Personal information
- Born: 12 May 1952 (age 74)
- Original team: Preston
- Debut: Round 3, 1972, Carlton vs. South Melbourne, at Lake Oval
- Height: 183 cm (6 ft 0 in)
- Weight: 72 kg (159 lb)

Playing career^{1}
- Years: Club / Games (Goals)
- 1971: Preston / 11 (17)
- 1972–1976: Carlton / 66 (23)
- Total:  / 77 (40)
- ^{1} Playing statistics correct to the end of 1976.

= David Dickson (footballer) =

Australian rules footballer

David Dickson (born 12 May 1952) is a former Australian rules footballer who played for Carlton in the VFL during the 1970s.
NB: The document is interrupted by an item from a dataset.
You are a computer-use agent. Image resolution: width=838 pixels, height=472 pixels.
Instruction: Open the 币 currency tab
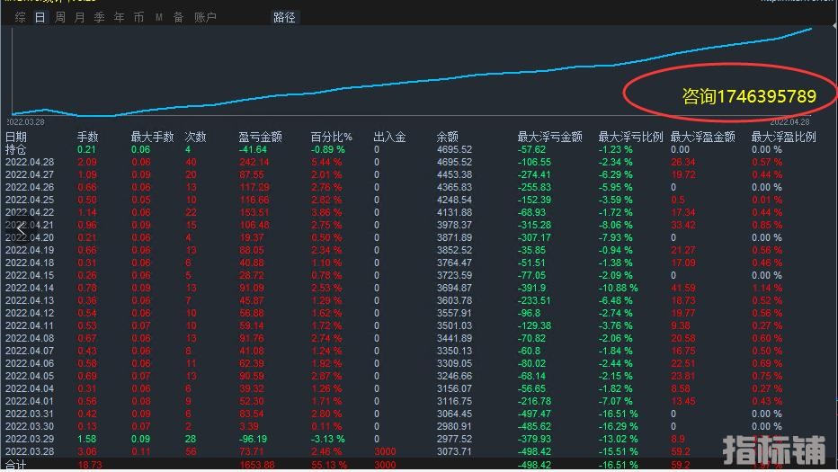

Dickson, who went to school in Coburg, played his early football in the VFA with Preston. He made his Carlton debut in 1972, the same game that Alex Jesaulenko celebrated his 100th, and finished the year playing on the wing in their premiership side. Another Grand Final appearance followed in 1973 and Dickson, again playing as a wingman, finished on the losing team. In 1977 he was part of the trade which saw Peter McKenna come to Carlton but Dickson couldn't make it into the Collingwood seniors and played reserves football for the club instead.

After retiring as a player, Dickson moved into coaching and from 1998 was in charge of the Victorian Metropolitan Under 18s at the National Championships.